Lunga intervista a Johan Vasquez, difensore del Genoa, sulle colonne odierne de Il Secolo XIX. Di seguito alcuni dei passaggi principali: "Ho tanta fame e voglio ancora di più, so che non è possibile ma mi piacerebbe partire sempre dall'inizio. Nella vita sono un soldato, se il mister mi dice di fare l'attaccante scendo in campo e gioco. Nel sangue, però, mi sento difensore. Centrale di sinistra nella difesa a tre ma mi va bene anche in mezzo o terzino a quattro. Una volta in carriera credo di aver fatto anche il quinto di centrocampo...".
Com'è stato l'impatto dal Messico all'Italia?
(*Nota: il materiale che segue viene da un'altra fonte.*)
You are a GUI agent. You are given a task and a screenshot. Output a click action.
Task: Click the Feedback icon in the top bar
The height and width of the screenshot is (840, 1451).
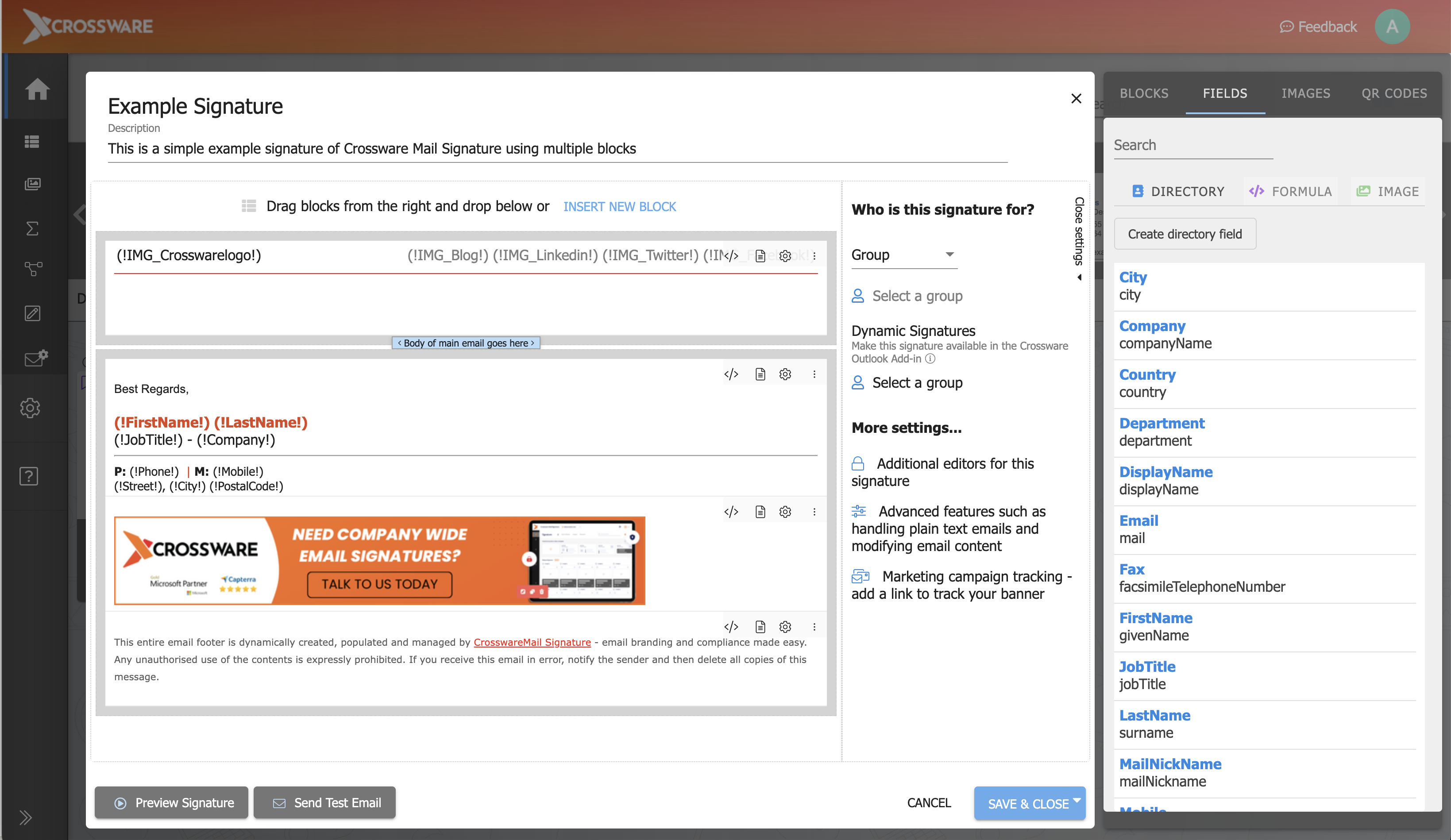pyautogui.click(x=1288, y=27)
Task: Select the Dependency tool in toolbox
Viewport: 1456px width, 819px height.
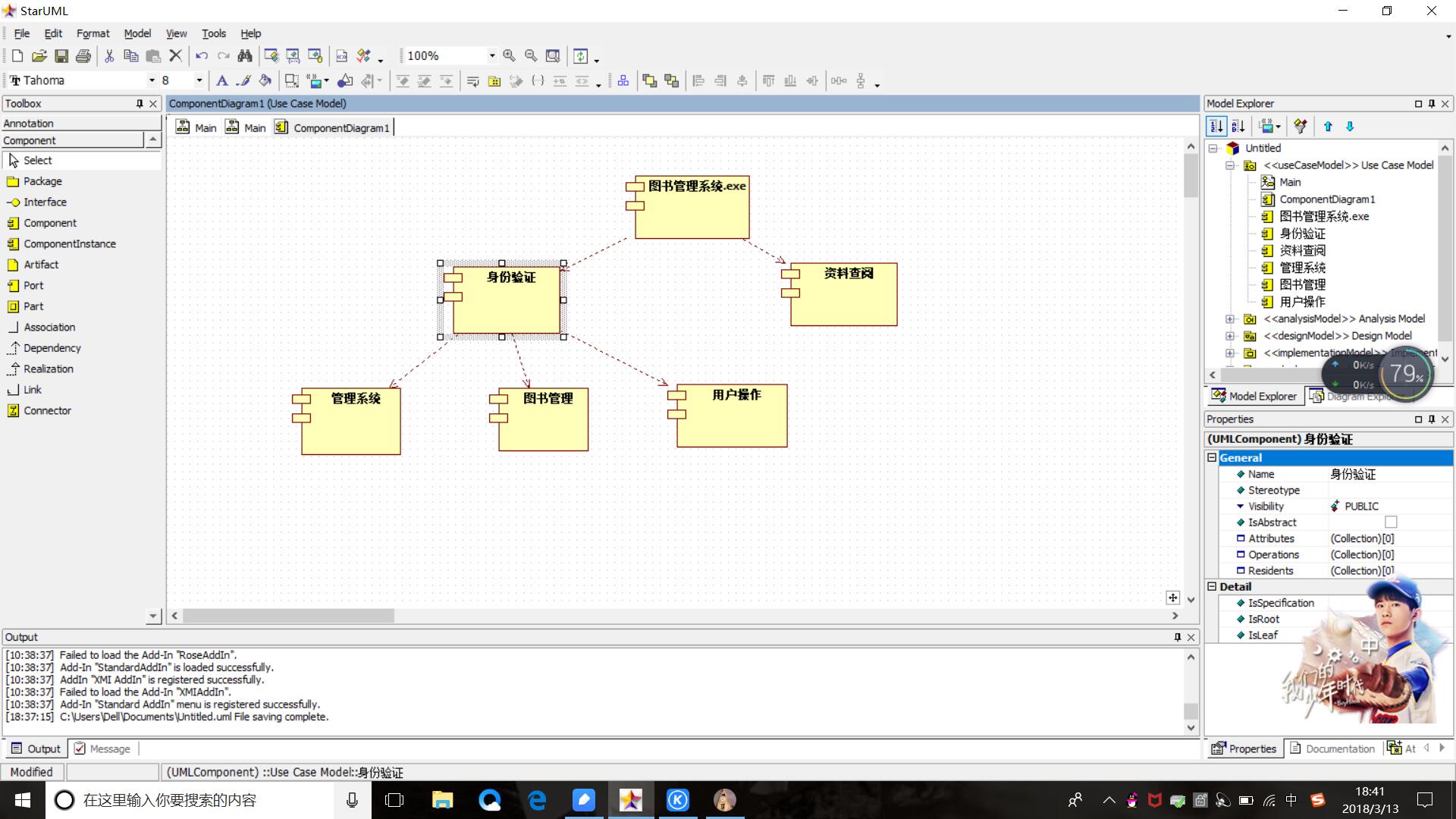Action: point(52,348)
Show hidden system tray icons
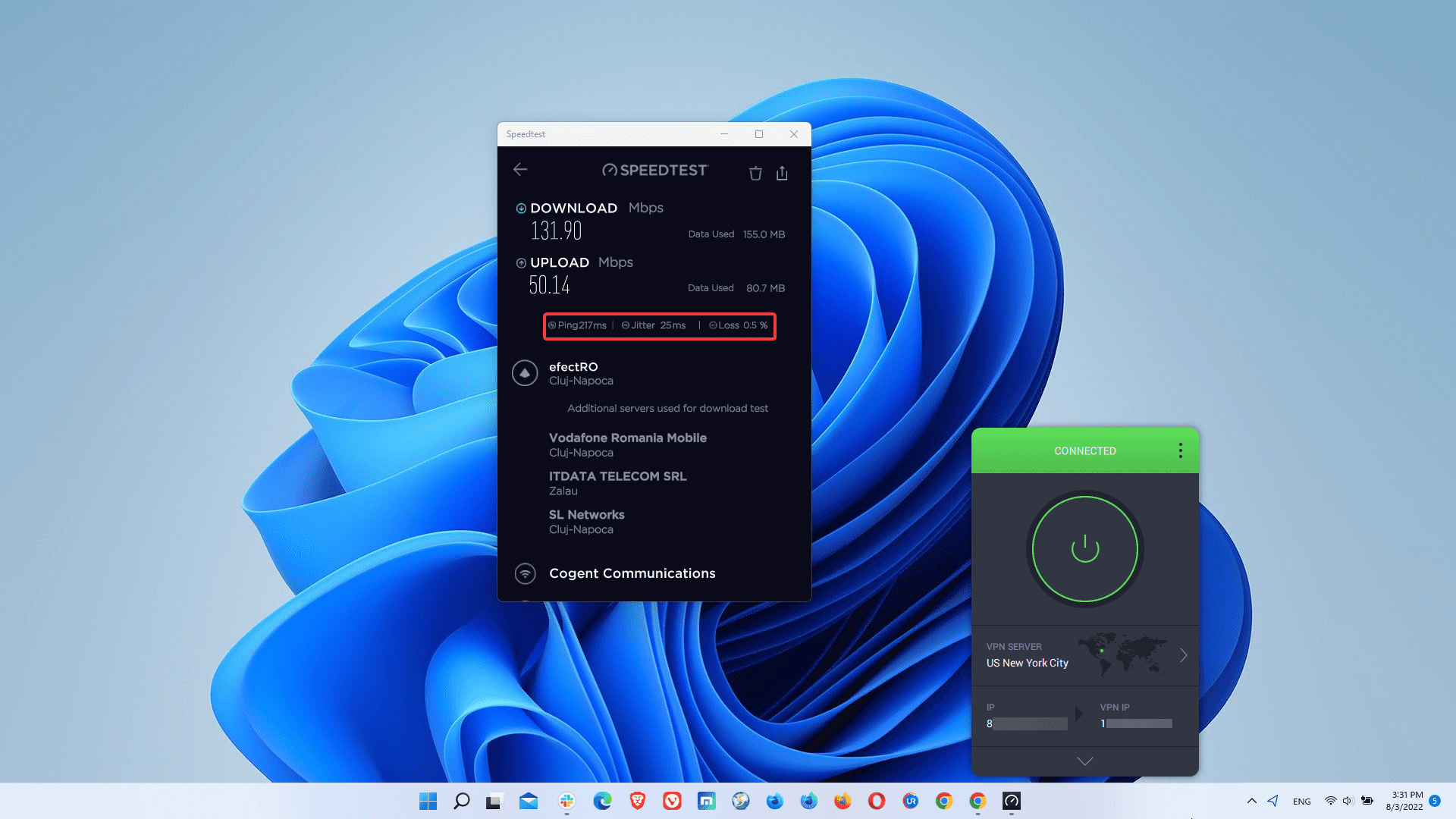 tap(1252, 801)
"Due realtà diverse, in Italia il livello di professionalità è molto alto. Il primo anno è stato duro, ma credo di essermi abituato bene".
Perché l'anno scorso ha deciso di andare a Cremona?
"Era l'anno del Mondiale ed era un'opzione importante. È stato un anno difficile ma anche positivo, lì è nata Mia".
Senza Lozano, siete rimasti lei e Ochoa a rappresentare il Messico in Serie A.
"Ci sentiamo spesso. Lozano mi ha spiegato tante cose dell'Italia, mi piacerebbe aprire una porta per i giovani messicani, come sta facendo anche Ochoa".
Gilardino dice di lei che è "una macchina da guerra".
"Il mister mi è piaciuto subito e mi ha dato fiducia. A Genova io e la mia famiglia ci troviamo benissimo, siamo molto contenti".
Sabato al Ferraris arriva il Milan.
"Con le squadre più importanti le motivazioni sono infinite. Il Milan è un club forte, se gli concedi spazio vanno subito in porta. A fare la differenza sarà però l'atteggiamento. Sold out? Magnifico, ho giocato a San Siro e in grandi stadi al Mondiale, in Messico e negli USA, ma il Ferraris quando gioca il Genoa è tra i primi cinque al mondo".